Shanti Devi

When I was a kid, I saw an episode of Sightings, that old Fox show from the 90s, about past lives. They interviewed a dude who claimed that he had been killed in the Civil War. He was shot with a cannon or something insane like that, but the part that I found most compelling was that he claimed that this seemed to explain his fear of fireworks and loud noises in his current lifetime.

I won’t lie, I was a nervous sort of kid. I didn’t like fireworks, I didn’t like swimming, and so on. Point is, I was scared of several things, so I started thinking. Maybe all these things I was afraid of were things I had experienced in a negative way in some previous light. As I got older, I realized that I didn’t like fireworks because my brothers would play with bottle rockets and I got hit by one by accident. Whoops. I didn’t like swimming because I jumped in the wrong end of a pool and had to have a lifeguard drag my ass out. I wasn’t scared because of past life experiences, but because of bad experiences in my current life. I pushed those things out of my head, though, until I was old enough to acknowledge that I was just being stupid and eventually quit bothering with the past life nonsense.

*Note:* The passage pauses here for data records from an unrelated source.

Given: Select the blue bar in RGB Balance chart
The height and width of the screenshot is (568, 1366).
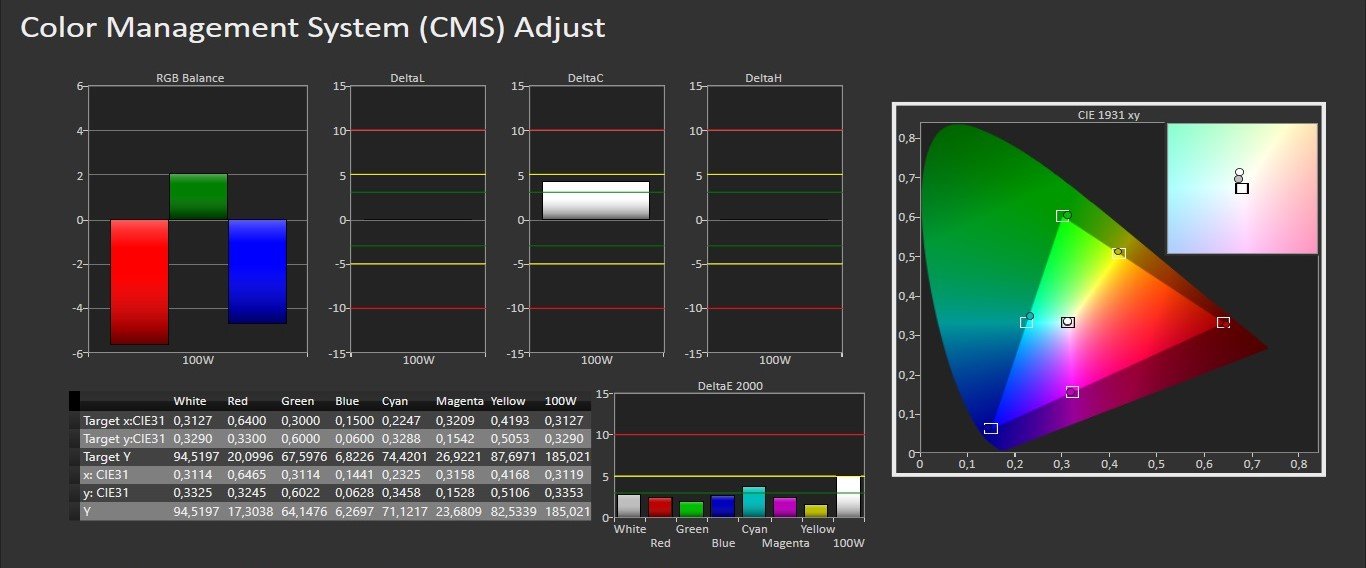Looking at the screenshot, I should coord(257,271).
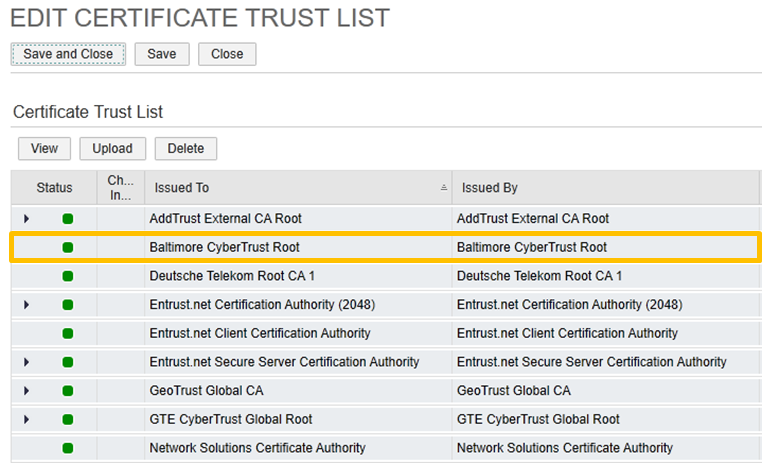Select the Deutsche Telekom Root CA 1 row
762x463 pixels.
pos(300,276)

Except when I pretend I’m a French Duchess… but everyone does that, right?

But the idea has stuck with me, and I suppose that’s why the story of Shanti Devi interested me. It’s a compelling tale, and some researchers have even called it the best existing evidence for past lives and reincarnation.

Keanu Reeves is the second best evidence.

Shanti Devi was born in 1926 in Dehli, India. Shanti was a normal little girl, and her parents reported nothing strange about her upbringing. She learned to talk fairly quickly and seemed quite intelligent. When she turned four years old, though, things started to get a little weird. One day, out of the blue according to her parents, Shanti told them that she was not from Dehli, but a place called Mathura, about 90 miles away. Not only that, but she also claimed to be married, which is definitely not something you want to hear from your young kid.

“I need a carton of Virginia Slims if you’re headed out to the store, too.”

Shockingly, her parents weren’t receptive to her claims and just assumed she was being fanciful. When she ran away from home at the age of six, trying to hitch a ride to Mathura, they got a little more concerned. Shanti even made the claims to her school teacher, adding that she had a child, as well, but that she had died ten days after its birth. Her teacher, unimpressed, took her to the school’s headmaster, presumably for disciplinary action.

“School is for learning how to perform better on standardized tests, nothing else!”

The headmaster, however, became interested in Shanti’s story after she began using words in the Mathura dialect (which he felt she could not have possibly known) and told him the name of her husband, a merchant named Kedar Nath.

That’s a Jedi name if I ever heard one.

The headmaster, who must have been a pretty gullible dude to buy into a school girl’s weird stories, looked into Shanti’s story and found that there really was a Kedar Nath in the Mathura area. He contacted Nath, who confirmed that he had indeed had a wife, Lugdi Devi, who had given birth to a son nine years ago, but died ten days after childbirth. The headmaster told Nath the story Shanti had told him, and Nath was dumbstruck by the news.

A few weeks later, he travelled to Dehli and visited Shanti, claiming to be Kedar Nath’s brother. However, Shanti immediately knew who he was and began recounting stories and incidents from Lugdi Devi’s life that Nath claimed Shanti could not possibly have known, and he quickly came to believe that Shanti was the reincarnation of his dead wife.

The tale eventually came to the attention of none other than Ghandi himself, who commissioned an investigation into the story.

“Go to Delhi, and bring me back a sandwich. HAHAHAHAH! It’s funny on so many levels.”

The investigative crew brought Shanti to visit Lugdi Devi’s family in Mathura, and were astonished when she knew several members of Lugdi’s family without having to be introduced to them, and apparently also knew stories about their individual lives, some of which could presumably only be known by Lugdi Devi herself. The investigative team eventually felt it was conclusive that Shanti Devi was the reincarnated soul of Lugdi Devi.

Shanti has repeated her story on many occasions, and has remained consistent on all fronts. It’s possible that some of the details of her story have been fudged, as the only records are written, and not always from extremely reliable sources. (Ghandi’s investigation, for example, was intended to prove that reincarnation is possible, since it’s a key belief in the Hindu religion. This, obviously, introduces a large potential for bias.) It’s also possible that she was simply an imaginative little girl whose fantasy happened to share many lucky coincidences with another woman’s life. Perhaps, even, it’s some combination of both.

But the story is intriguing because of the detail, and the lack of repressed memories (which are extremely easy to plant, even unintentionally) and all that stuff that’s common in more modern past life stories. It’s a simple story, but with appealing implications for the woman’s family, and for the families of anyone who’s lost a loved one. After all, who wouldn’t want to believe that there’s some little kid out there who remembers everything about your dead relative’s life?

Except, you know, if it’s your creepy uncle.